"You Suffer" is a song by English grindcore band Napalm Death from the band's debut studio album, Scum (1987). The song is precisely 1.316 seconds long. The song was written by Nicholas Bullen, Justin Broadrick, and Mick Harris during the March 1986 demo sessions for From Enslavement to Obliteration. 

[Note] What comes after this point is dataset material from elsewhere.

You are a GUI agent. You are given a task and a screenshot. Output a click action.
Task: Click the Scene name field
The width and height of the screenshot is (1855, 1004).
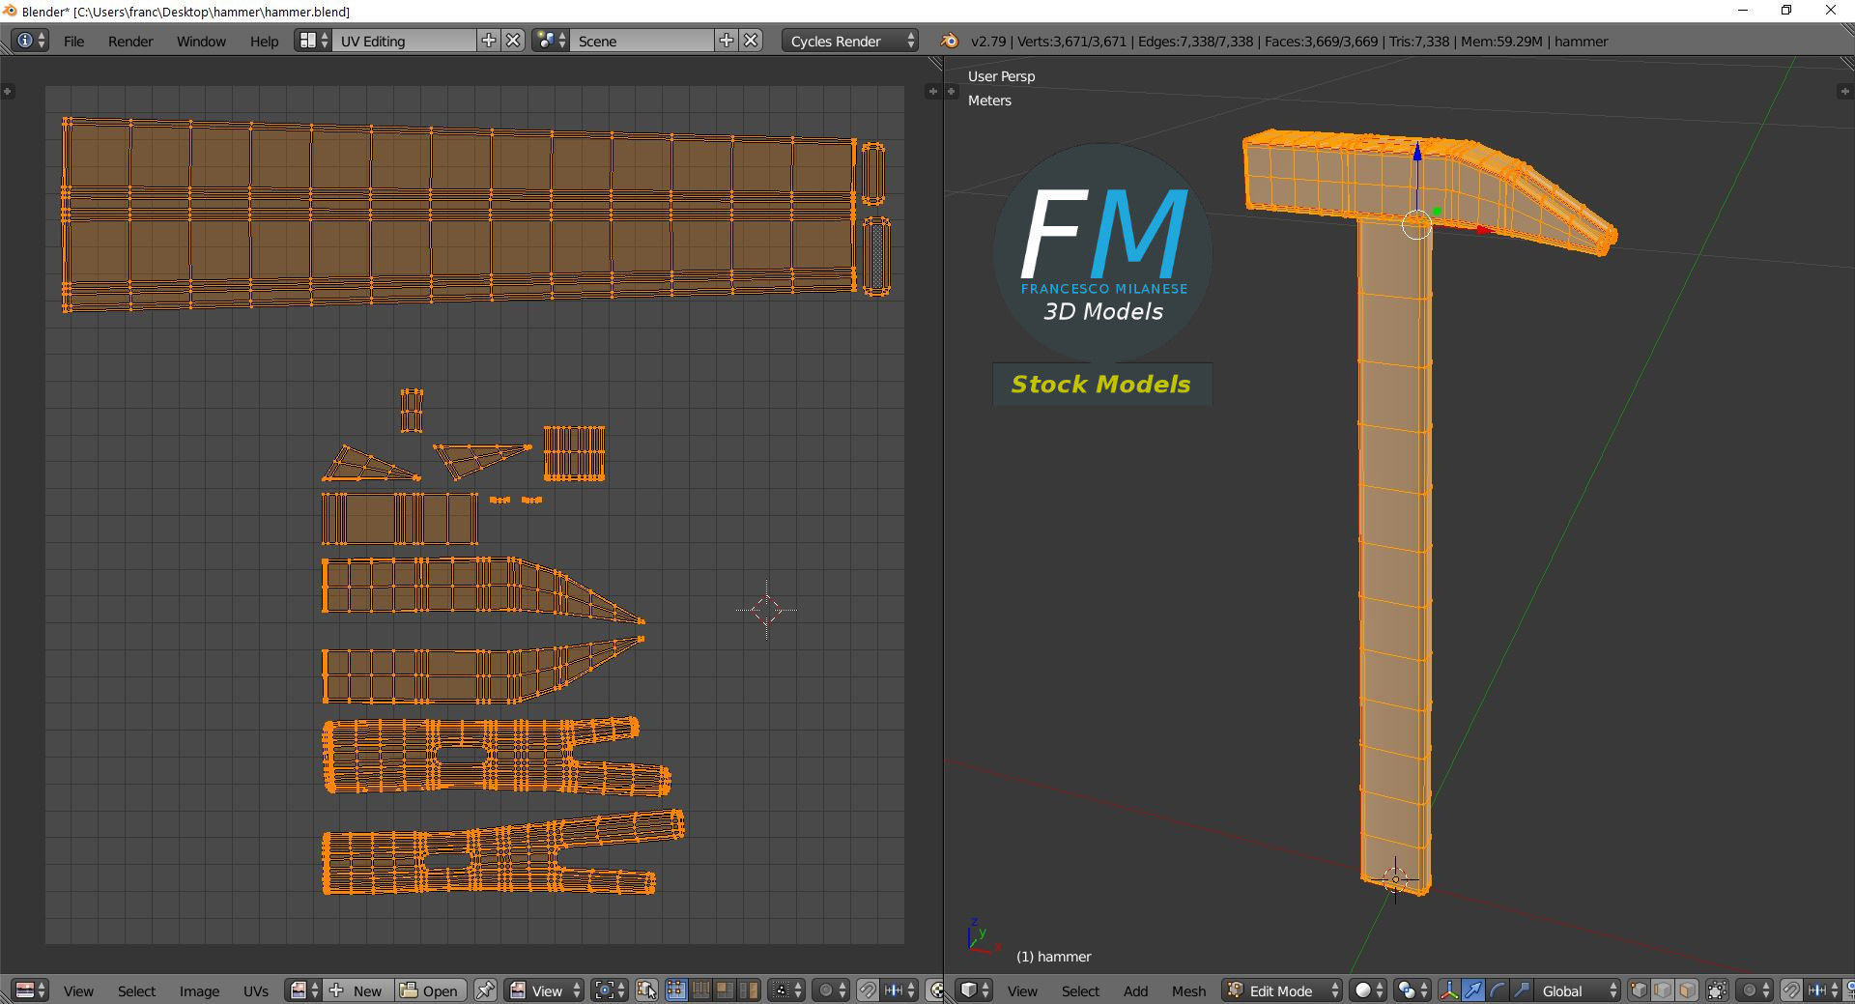coord(642,41)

The track currently holds the world record for shortest recorded song. In March 2023, Rolling Stone ranked the song at number 72 on their "100 Greatest Heavy Metal Songs of All Time" list.

Background and influence 
The official four-word lyrics to the song are: "You suffer, but why?". Justin Broadrick said about the song:

Nicholas Bullen, writer of the song's four-word lyrics, said that the brevity of "You Suffer" was inspired by Wehrmacht's 1985 song "E!". The song has since been recognized by Guinness World Records as the shortest ever recorded.
"You Suffer" would become an influence on the "noisecore" micro-genre, inspiring many bands such as Sore Throat, 7 Minutes of Nausea, Deche-Charge, Anal Cunt, and others to release full-length recordings of exclusively "microsong" content. Swedish metal band Opeth has covered the song live.

Release 
In 1989, "You Suffer" appeared on one side of a 7" single given away free with copies of a compilation album entitled Grindcrusher. The song on the other side, "Mega-Armageddon Death Part 3" by the Electro Hippies, also lasts approximately one second, making the disc the shortest single ever released. Each side features one groove at the outer edge of the disc containing the music, with the rest of the surface containing etched writing and cartoons.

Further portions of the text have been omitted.